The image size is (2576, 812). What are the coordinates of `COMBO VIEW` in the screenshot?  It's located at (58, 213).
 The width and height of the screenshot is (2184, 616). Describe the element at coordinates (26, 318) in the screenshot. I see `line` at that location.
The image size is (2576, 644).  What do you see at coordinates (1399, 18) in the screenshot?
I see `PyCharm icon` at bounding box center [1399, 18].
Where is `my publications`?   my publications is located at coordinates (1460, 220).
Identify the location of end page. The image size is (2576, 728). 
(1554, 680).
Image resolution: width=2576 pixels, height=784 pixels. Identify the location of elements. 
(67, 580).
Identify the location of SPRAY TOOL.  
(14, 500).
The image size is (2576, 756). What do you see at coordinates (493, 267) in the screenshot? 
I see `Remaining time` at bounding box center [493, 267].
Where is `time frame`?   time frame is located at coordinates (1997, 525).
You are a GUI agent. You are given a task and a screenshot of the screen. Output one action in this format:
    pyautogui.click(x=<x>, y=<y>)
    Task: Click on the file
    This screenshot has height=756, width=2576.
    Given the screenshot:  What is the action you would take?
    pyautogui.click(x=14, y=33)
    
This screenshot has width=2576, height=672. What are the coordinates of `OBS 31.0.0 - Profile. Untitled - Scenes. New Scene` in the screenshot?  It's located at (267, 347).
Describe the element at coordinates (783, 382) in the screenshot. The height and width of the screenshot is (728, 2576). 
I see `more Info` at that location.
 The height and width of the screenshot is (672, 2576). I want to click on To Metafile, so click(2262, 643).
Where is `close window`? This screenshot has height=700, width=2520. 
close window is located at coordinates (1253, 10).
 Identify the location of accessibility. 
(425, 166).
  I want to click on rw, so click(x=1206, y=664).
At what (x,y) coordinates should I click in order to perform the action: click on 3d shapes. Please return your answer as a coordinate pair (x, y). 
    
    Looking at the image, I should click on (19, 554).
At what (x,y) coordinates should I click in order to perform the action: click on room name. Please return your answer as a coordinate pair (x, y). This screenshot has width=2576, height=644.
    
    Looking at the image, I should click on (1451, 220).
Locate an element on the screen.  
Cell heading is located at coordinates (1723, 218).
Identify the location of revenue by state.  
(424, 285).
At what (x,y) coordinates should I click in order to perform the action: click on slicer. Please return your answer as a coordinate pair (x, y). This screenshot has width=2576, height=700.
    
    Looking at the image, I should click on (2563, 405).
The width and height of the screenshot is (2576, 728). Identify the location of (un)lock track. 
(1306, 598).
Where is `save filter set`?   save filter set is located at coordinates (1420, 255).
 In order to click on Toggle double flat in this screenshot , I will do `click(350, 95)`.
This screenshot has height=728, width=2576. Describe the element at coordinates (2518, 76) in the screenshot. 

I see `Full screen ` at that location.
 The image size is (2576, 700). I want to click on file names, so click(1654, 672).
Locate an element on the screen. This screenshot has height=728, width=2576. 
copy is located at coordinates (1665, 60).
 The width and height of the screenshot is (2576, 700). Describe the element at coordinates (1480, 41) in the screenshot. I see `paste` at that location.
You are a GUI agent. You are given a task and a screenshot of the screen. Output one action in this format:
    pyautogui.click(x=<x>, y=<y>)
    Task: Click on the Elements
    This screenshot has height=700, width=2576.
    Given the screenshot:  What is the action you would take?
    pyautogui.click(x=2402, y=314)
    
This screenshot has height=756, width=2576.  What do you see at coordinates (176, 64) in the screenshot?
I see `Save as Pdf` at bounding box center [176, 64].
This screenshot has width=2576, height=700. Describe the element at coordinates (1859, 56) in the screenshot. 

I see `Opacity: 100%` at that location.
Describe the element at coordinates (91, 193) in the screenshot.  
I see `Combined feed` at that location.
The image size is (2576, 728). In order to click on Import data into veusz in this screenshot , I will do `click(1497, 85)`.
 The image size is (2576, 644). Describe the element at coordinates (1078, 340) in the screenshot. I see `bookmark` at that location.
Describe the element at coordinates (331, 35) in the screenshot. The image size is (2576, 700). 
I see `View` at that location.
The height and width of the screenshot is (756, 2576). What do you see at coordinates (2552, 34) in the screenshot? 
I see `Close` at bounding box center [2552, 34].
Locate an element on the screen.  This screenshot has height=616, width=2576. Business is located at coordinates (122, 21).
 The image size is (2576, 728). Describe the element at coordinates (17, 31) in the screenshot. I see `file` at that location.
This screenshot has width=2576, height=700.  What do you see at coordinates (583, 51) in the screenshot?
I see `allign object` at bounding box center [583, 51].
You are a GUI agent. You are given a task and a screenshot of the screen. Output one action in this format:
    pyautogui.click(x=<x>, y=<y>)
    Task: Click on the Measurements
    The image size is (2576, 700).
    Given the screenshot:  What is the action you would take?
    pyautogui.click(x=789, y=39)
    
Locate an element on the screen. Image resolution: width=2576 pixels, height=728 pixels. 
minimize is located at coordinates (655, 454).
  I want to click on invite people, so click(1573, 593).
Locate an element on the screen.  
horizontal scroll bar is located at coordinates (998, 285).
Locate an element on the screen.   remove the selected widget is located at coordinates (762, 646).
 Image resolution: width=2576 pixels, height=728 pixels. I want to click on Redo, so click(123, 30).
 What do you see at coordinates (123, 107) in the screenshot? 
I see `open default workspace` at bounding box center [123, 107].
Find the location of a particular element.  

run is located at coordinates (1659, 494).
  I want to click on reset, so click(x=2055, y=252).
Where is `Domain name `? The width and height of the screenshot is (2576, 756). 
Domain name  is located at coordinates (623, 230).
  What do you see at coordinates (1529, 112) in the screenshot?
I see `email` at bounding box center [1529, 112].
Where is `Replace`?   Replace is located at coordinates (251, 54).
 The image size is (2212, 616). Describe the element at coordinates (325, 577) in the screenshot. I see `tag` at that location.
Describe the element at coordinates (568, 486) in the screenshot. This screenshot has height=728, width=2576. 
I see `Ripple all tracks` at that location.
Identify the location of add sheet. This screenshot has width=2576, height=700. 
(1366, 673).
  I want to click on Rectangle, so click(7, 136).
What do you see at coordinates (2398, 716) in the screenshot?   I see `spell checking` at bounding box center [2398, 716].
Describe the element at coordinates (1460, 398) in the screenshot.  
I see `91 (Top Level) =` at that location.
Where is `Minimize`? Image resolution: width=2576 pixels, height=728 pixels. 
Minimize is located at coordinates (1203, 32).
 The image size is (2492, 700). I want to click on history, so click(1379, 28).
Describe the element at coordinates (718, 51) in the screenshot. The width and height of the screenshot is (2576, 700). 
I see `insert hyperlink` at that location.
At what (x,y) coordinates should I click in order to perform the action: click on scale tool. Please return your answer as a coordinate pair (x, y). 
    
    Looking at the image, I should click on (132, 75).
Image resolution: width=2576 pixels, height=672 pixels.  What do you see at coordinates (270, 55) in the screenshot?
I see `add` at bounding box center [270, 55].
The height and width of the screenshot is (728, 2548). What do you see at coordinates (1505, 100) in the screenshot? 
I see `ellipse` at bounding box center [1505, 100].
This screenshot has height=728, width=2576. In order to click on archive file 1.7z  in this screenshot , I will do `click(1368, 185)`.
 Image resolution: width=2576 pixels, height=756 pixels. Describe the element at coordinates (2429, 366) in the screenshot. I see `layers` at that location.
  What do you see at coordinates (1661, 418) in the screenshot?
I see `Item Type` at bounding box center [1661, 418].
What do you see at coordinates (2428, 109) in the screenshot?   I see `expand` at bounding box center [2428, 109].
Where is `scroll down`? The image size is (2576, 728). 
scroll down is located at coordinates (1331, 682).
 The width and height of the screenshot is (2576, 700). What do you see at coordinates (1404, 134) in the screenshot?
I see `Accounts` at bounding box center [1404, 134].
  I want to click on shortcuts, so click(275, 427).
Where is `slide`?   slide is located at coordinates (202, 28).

= = = = = = =

§ WRITTEN PROBLEM:
Quote the stretch of the records above from the line containing "The width and height of the screenshot is (2576, 728)." through the line containing "In order to click on Toggle", both lines included.

§ RIGHT ANSWER:
The width and height of the screenshot is (2576, 728). Identify the location of (un)lock track. 
(1306, 598).
Where is `save filter set`?   save filter set is located at coordinates (1420, 255).
 In order to click on Toggle double flat in this screenshot , I will do `click(350, 95)`.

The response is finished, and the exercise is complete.